### [TESTO FORNITO]
Riflessioni
in margine al festival della filosofia, di sui si è
svolta recentemente la nona edizione nelle sedi
tradizionali di Modena, Carpi e Sassuolo – Una
manifestazione ormai affermata, capace di attrarre un
pubblico incredibilmente assortito, non escluse le
scolaresche – Il tema di quest’anno era la comunità,
cioè precisamente il destinatario di un’iniziativa il
cui carattere di spettacolarità non è altro, in fondo,
che un falso problema
Il
18, 19 e 20 settembre si è tenuta la nona edizione del
celebre festival modenese della filosofia. Nelle sedi di
Modena, Carpi e Sassuolo ben centocinquantamila persone si
sono mosse tra lezioni tenute da grandi filosofi italiani e
stranieri, spazi affidati ad artisti di varia natura,
esposizioni, mostre e attività di intrattenimento. Davvero
numerosi i frammenti di società coinvolti nell’evento che
quest’anno si è concentrato proprio sul tema della
“comunità”. Il pubblico era incredibilmente vario per
età e apparenza. Molti anche i giovani e i giovanissimi
accompagnati da professori o genitori.
Un
panorama complessivo, questo, che fa piacere osservare,
stanchi di sentire parlare del disinteresse delle masse alla
cultura così continuamente da darlo ormai segretamente per
scontato. La folla riunita in piazza sotto gli amplificatori
era qualcosa che svegliava sensibilmente e positivamente
l’entusiasmo umano per la partecipazione, entusiasmo che
si respirava e che ha reso il dinamismo uno dei caratteri
fondamentali della manifestazione.
Spettacolo
o cultura? E’ naturale chiederselo. In questi anni si fa
un gran parlare di blockbuster, termine utilizzato per
designare qualcosa che riscontri grande consenso popolare e
che generi consumo. E Eva Illouz a Sassuolo ci parla del
governo delle emozioni, delle emozioni che i media tendono a
ordinare in un repertorio culturale comune. Emozioni che,
quindi, finiscono col vedere neutralizzate le proprie
sfumature (si pensi all’insistenza di Kundera sul concetto
di kitsch, che non è altro che massificazione e
appiattimento del sentimento e, quindi, delle idee e che si
traduce in alienazione e sottomissione).
Ma
l’evento culturale di massa, per definizione, trae a sé
anche occhi che altrimenti starebbero alla larga
dall’oggetto in questione. Generalmente l’oggetto
presentato ha la medesima dignità che avrebbe in un altro
contesto. Quindi il problema sta eventualmente nel modo in
cui l’occhio può essere indotto ad osservare piuttosto
che nell’oggetto in sé.

### [DATI DI PARTENZA]

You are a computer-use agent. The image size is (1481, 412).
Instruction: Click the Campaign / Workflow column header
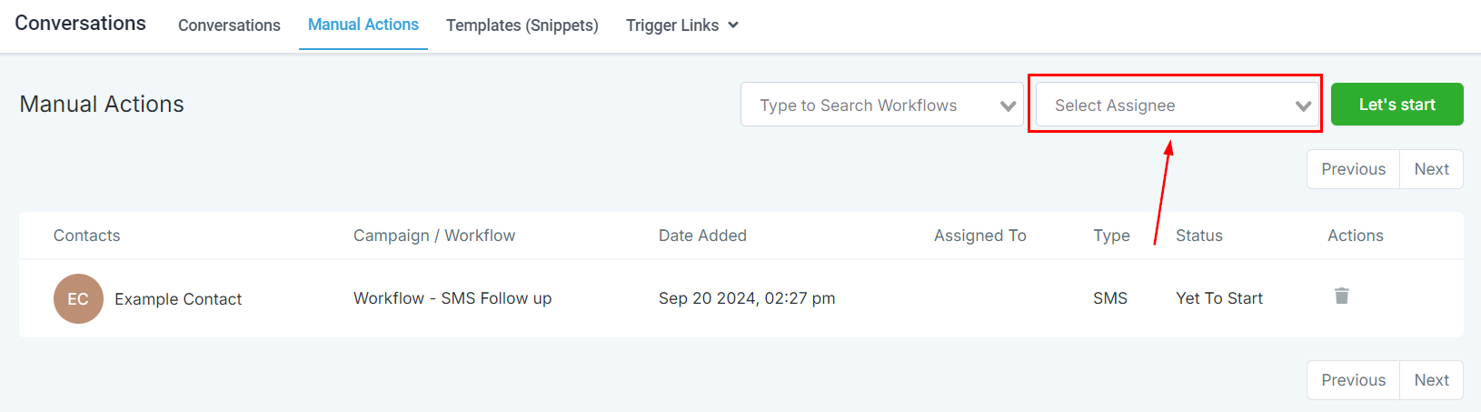(x=434, y=236)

### [COMPITI DA SVOLGERE]
(a) Rispondi in base all'articolo sul festival della filosofia:
(i) In quali giorni si è svolta la nona edizione?
(ii) Quante persone si sono mosse nelle sedi di Modena, Carpi e Sassuolo?
(iii) Di che cosa parla Eva Illouz a Sassuolo?
(b) Prosegui l'articolo sul festival della filosofia, riprendendo subito dopo l'ultima frase riportata.

### [COMPITI RISOLTI]
(a)
(i) Il 18, 19 e 20 settembre.
(ii) Centocinquantamila.
(iii) Del governo delle emozioni, cioè di quelle emozioni che i media tendono a ordinare in un repertorio culturale comune.

(b)
É
una delicatissima trama di interazioni. Comunque
sembra valga la pena correre il rischio. Per risolvere il
problema bisognerebbe poter educare lo sguardo. Cosa, se non
l’oggetto culturale può farlo? E come, se non con una
apertura della cultura alle masse, perché no, in modo
spettacolare anche.
Sono
molti i musicisti che hanno scoperto la propria vocazione da
piccoli avendo avuto occasione di ascoltare soltanto musica
pensata in termini di consumo. Quindi accantoniamo ora il
problema della percentuale di spettacolarità della cosa.
Le
esposizioni erano estremamente interessanti e in linea con
il dinamismo della manifestazione e con il suo carattere di
accessibilità (in piazza non distributori di sigarette, ma
distributori di libretti con il sunto di lezioni risalenti
alle scorse edizioni del festival).
La
comunità, che, come detto, è stata tema delle giornate
artistico-filosofiche, non può che fondarsi proprio su
quelle basi di filantropia e sensibilità che l’approccio
alla cultura sviluppa tanto efficacemente. E poi succede che
il ragazzo in autobus abbia la sensibilità di vedere, di
capire il riposo del compagno di viaggio e quindi di
abbassare il volume delle cuffie. (Perché probabilmente non
è un problema di rispetto nel senso generalmente inteso,
quanto di comprensione, di empatia, di sensibilità). E poi
succede che l’imprenditore ci pensi due volte prima di
costruire stabili che non siano sicuri.
Il tema della comunità sembrava
perfettamente collimare con il senso sociale del tipo di
organizzazione del festival.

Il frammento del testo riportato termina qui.